ENRON Y OTROS
OPINIÓN
ESTRELLA ECONÓMICA
25 Febrero de 2002
El "caso Enron" (o, más adecuadamente, el "caso Enron-Andersen") presenta
múltiples facetas tanto empresariales como políticas. Conforme avanzan las
numerosas y variadas investigaciones en marcha, se van conociendo nuevos y
sorprendentes aspectos.
Un apresurado resumen a la fecha incluiría desde desvío de fondos de la compañía
a directivos y amigos (como ha puesto de relieve el informe Powers, a pesar
de ser incompleto) hasta negligencia total de ejecutivos, consejeros, integrantes
del comité interno de auditoría, auditores externos, abogados, bancos comerciales
y de inversión, agencias de rating, pasando por normas contables desfasadas
y fácilmente manipulables mediante contabilidad creativa y fraudulenta.

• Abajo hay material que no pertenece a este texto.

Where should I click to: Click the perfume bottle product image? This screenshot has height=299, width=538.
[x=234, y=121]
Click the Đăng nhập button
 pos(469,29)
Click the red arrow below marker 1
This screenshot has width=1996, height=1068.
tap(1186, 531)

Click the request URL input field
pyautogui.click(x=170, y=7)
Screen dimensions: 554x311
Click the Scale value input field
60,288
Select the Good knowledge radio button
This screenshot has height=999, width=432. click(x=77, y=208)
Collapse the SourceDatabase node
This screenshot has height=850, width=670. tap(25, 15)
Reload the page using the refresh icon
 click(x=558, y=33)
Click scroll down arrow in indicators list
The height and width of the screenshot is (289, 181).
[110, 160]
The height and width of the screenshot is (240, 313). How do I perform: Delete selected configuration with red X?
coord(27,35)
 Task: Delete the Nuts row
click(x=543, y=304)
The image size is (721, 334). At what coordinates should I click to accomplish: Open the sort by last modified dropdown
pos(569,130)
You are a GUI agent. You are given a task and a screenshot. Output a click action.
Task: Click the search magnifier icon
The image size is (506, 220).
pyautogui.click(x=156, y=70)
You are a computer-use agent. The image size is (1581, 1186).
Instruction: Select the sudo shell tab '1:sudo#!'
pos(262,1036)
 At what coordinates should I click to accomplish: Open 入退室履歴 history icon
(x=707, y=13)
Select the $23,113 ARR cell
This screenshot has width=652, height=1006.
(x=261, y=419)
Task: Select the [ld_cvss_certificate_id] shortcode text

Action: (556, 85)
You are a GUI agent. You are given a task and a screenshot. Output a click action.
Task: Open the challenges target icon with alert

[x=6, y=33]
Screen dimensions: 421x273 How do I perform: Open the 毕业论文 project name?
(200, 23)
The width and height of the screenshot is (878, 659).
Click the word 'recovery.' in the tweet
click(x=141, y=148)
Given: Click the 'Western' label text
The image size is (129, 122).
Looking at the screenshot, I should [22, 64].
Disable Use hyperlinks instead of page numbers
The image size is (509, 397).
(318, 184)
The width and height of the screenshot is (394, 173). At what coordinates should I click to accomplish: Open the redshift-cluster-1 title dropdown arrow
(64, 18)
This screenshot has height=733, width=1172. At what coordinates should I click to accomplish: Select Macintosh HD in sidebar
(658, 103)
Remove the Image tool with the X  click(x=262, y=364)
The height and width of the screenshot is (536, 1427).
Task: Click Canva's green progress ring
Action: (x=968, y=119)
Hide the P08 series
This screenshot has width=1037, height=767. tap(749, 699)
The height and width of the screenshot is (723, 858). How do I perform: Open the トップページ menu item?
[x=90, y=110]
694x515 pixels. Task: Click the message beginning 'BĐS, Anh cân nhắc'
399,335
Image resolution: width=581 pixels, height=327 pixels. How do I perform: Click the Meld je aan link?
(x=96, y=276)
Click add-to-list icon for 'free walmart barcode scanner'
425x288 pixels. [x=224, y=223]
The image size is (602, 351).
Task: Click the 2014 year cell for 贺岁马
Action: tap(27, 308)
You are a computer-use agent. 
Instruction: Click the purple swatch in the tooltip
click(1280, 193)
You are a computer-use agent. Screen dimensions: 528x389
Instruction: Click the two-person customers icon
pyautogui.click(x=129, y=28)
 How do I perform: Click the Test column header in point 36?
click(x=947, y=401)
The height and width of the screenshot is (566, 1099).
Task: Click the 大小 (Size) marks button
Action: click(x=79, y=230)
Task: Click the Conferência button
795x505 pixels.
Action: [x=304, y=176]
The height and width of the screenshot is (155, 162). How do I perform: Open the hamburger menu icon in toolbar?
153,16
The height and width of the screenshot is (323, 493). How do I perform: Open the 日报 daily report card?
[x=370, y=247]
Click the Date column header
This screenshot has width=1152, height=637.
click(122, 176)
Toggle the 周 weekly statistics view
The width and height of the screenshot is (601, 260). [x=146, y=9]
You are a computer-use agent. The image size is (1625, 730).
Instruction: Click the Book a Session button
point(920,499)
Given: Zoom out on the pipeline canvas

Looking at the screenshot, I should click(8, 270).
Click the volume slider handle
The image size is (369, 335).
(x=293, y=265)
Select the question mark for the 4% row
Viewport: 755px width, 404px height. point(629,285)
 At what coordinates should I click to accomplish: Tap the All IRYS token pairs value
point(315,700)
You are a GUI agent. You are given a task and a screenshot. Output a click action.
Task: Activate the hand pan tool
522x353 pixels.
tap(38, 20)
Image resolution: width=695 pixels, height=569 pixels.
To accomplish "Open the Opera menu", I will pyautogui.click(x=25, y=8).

Las implicaciones políticas del caso son clarísimas y decisivas. Desde normas
y ausencia de las mismas en un proceso desregulador desde los poderes legislativo
y ejecutivo hasta financiaciones de campañas electorales, sueldos como asesores,
empleos ficticios, etc., a un amplio y creciente número de miembros del Gobierno
y de la Administración Bush, así como a legisladores, sobre todo republicanos
pero también demócratas. La manifestación reciente de esta clara implicación
política es la demanda judicial presentada el pasado viernes por la Oficina
de Contabilidad del Congreso frente al vicepresidente Cene por no entregar
el listado de ejecutivos de empresas del sector de energía que colaboraron
con él en el proyecto de plan energético. Esa solicitud de información viene
del pasado mayo, sin éxito.
Hay un segundo "caso Enron" en puertas, y para algunos más importante, pero
que no ha alcanzado todavía el eco que exige, precisamente por la omnipresencia
del primero. Se trata de la quiebra de la empresa de telecomunicaciones Global
Crossing, con unos activos, en ese momento, cercanos a los treinta mil millones
de dólares. Los mismos elementos, empresariales y políticos, están presentes.
Para algunos, con ingredientes más peligrosos porque incluye la creciente
práctica de transacciones ficticias de ida y vuelta entre empresas (las llamadas
Lazy Susan, como esa plataforma circular móvil que hay encima de las mesas
de algunos restaurantes chinos), algo legal pero que distorsionan gravemente
los resultados y que desinforman. Por eso se ha dicho que antes un contable
avispado podía inventar beneficios, pero que las ventas y el cash-flow nunca
mienten. Eso era antes.
Ahora, con el "caso Enron-Andersen" ( y otros más que vendrán tras el de Global
Crossing), han salido a la luz, dramáticamente, lacras inherentes al sistema
como son el trafico de influencias políticas, la codicia de los altos directivos,
la presión por los resultados trimestrales, las normas obsoletas, la ausencia
de regulación y control, etc., que han puesto a ese sistema en una gravísima
crisis de funcionamiento y de credibilidad.